START STORED RECORDS

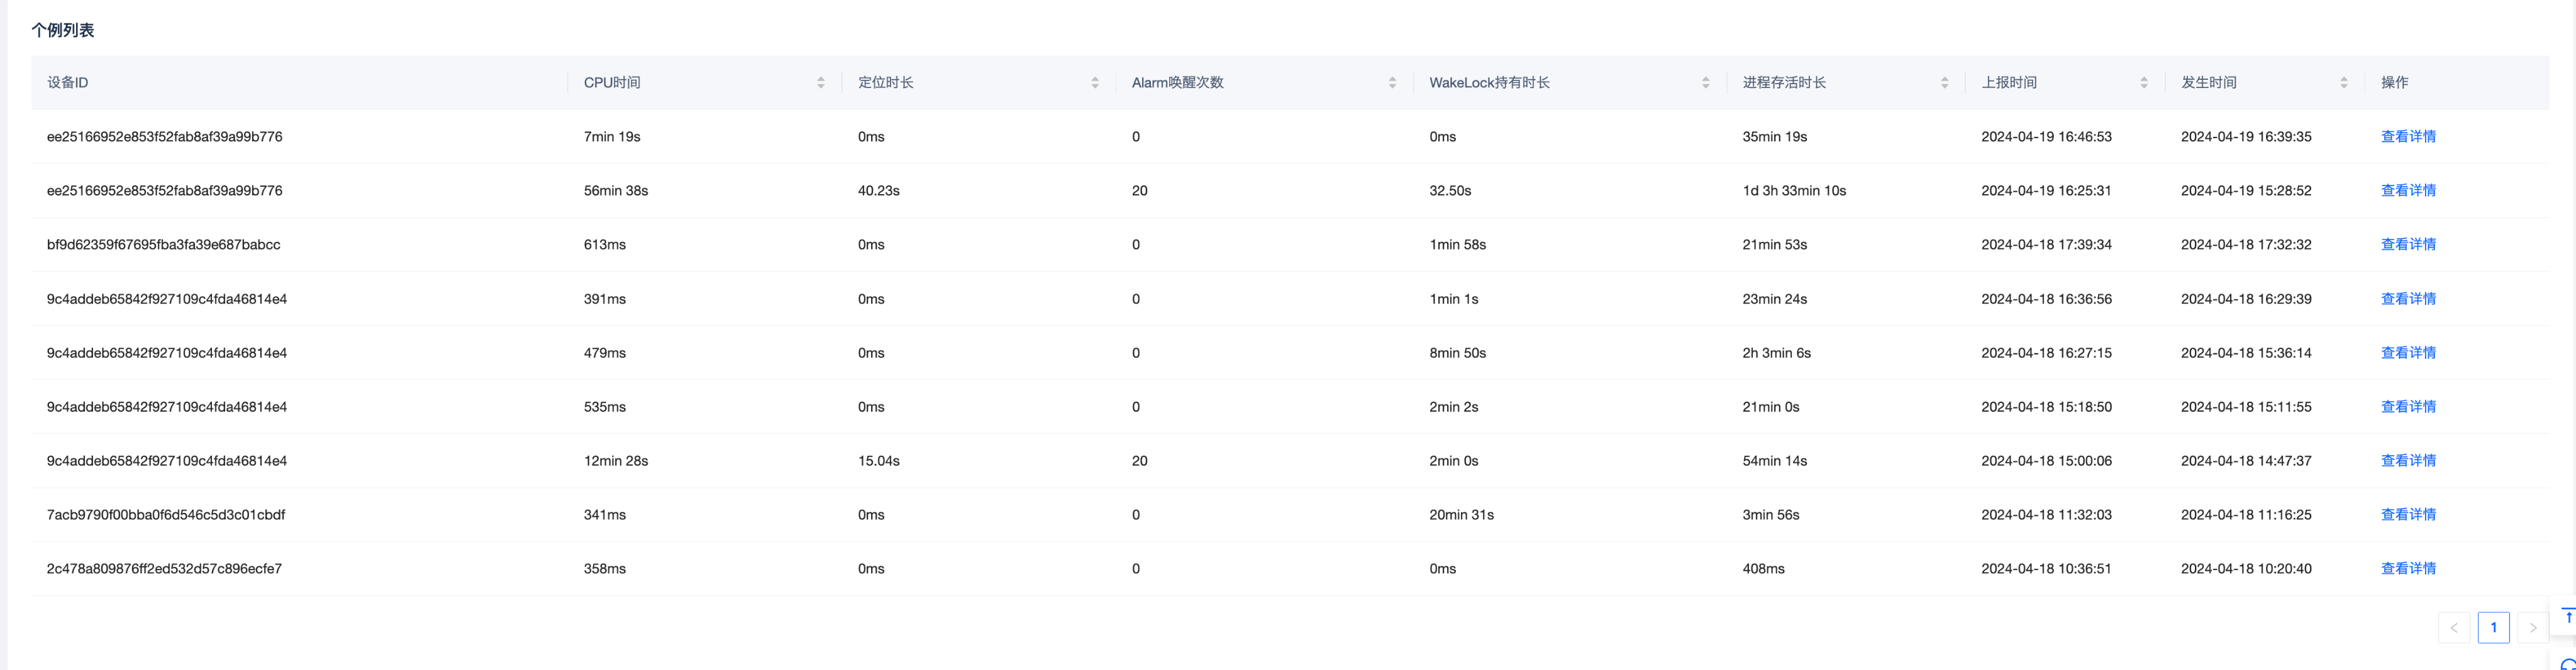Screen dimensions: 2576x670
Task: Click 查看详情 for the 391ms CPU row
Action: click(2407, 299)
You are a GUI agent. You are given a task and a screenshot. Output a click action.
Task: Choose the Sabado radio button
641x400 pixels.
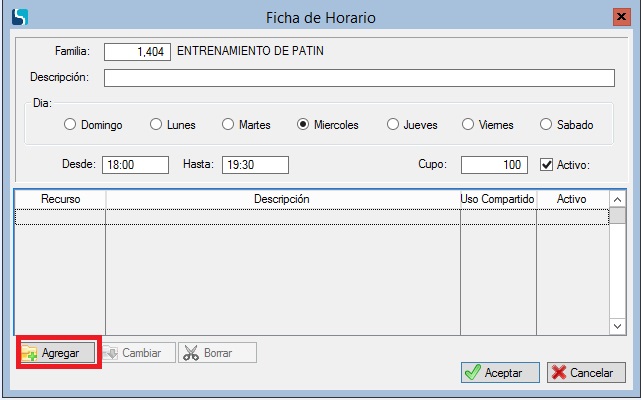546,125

END STORED RECORDS

» **PROBLEM DESCRIPTION**: Copy all of the data above word for word, leaving out the pictures.

» **THE RESULT**:
Screen dimensions: 2576x670
Task: Click 查看详情 for the 391ms CPU row
Action: click(2407, 299)
You are a GUI agent. You are given a task and a screenshot. Output a click action.
Task: Choose the Sabado radio button
641x400 pixels.
546,125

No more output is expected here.